Let $\Gamma$ and $\Omega$ be sets of sentences that have the same enumerable model, $\mathcal{M}$. Thus $\mathcal{M}\models\Gamma$ and $\mathcal{M}\models\Omega$. Then (am I missing a step here?) $\mathcal{M}\models\Gamma\cup\Omega$. By the Löwenheim-Skolem theorem, because we have shown there exists a model that makes true the set of sentences $\Gamma\cup\Omega$, we are guaranteed the existence of an enumerable model that makes true $\Gamma\cup\Omega$.
At this point I'm grasping at straws. I am not totally sure how to prove that they are equivalent under every interpretation (or how exactly the L-S theorem comes into play). 
 A: So in order to prove that $\Gamma$ and $\Omega$ are logically equivalent we need to show that each model which satisfy one of the sets also satisfies the other. 
Hint: Assume that $\mathcal{N}_1\models \Gamma$, if we now can prove that $\mathcal{N_1}\models\Omega$ then we are done. Now use the Löwenheim-Skolem theorem to get a  relation to countable models, and use what you know about the countable models to get the desired conclusion.

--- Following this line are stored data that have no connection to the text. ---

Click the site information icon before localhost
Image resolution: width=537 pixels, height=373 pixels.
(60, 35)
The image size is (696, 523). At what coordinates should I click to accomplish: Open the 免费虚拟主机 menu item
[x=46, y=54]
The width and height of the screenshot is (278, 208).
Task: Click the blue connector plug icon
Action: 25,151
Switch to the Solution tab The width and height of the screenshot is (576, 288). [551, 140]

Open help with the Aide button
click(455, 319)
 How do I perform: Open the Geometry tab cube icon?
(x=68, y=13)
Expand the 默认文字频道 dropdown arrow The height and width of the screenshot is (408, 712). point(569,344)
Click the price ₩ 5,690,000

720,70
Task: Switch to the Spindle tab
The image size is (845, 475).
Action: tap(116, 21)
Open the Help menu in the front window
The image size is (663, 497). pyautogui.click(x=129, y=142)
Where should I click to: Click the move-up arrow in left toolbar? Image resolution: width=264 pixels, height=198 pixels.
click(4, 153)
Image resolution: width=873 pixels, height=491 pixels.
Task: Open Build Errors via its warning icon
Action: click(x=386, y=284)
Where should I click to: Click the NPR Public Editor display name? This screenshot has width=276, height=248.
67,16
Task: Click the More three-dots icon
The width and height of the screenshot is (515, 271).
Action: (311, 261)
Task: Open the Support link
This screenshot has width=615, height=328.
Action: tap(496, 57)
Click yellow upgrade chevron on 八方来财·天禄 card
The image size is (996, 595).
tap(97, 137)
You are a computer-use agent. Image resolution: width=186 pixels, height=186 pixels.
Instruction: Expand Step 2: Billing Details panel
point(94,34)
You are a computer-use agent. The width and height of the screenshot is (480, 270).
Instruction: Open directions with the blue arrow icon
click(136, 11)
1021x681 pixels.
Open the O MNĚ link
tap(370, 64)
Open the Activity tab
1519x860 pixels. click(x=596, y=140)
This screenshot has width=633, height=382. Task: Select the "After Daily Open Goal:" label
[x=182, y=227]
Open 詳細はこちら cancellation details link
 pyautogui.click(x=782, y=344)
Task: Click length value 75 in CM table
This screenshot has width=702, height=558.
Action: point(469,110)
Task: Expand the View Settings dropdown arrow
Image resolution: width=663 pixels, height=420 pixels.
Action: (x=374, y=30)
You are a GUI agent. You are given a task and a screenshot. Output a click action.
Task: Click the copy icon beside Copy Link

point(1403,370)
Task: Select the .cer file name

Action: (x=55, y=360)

Solution: Assume that $\mathcal{N}\models \Gamma$. By the Löwenheim-Skolem theorem, there is a countable model $\mathcal{M}$ such that $\mathcal{M}\equiv \mathcal{N}$ i.e. they satisfy the same sentences. However as $\mathcal{N}\models\Gamma$ is it follows that $\mathcal{M}\models\Gamma$, and since $\mathcal{M}$ is countable it follows from the assumption that $\mathcal{M}\models \Omega$. Again using $\mathcal{M}\equiv \mathcal{N}$ it now follows that $\mathcal{N}\models \Omega$. 
Thus we have shown that if any structure $\mathcal{N}\models\Gamma$ then  $\mathcal{N}\models \Omega$. By symmetry (or by doing the same thing again) we may show that if  $\mathcal{N}\models \Omega$ then  $\mathcal{N}\models \Gamma$. Thus we can draw the conclusion that $\Gamma$ and $\Omega$ are logically equivalent.
A: L-S theorem sometimes is simply stated as: "If a set of sentences has a model, then it has an enumerable model". It's not clear why "By the Löwenheim-Skolem theorem, there is a countable model $\mathcal{M}$ such that $\mathcal{M} \equiv \mathcal{N}$" in Ove Ahlman's answer must be true with this version of theorem.
We can make this more explicit by considering $\{\alpha, \neg \beta\}$ (without loss of generality), which has a model iff they are not equivalent. If the model is not enumerable, then by L-S theorem, the set has another model that is enumerable. Then use the fact that $\alpha$ and $\beta$ have the same enumerable models to show that it must be the case that $\alpha$ and $\beta$ are equivalent.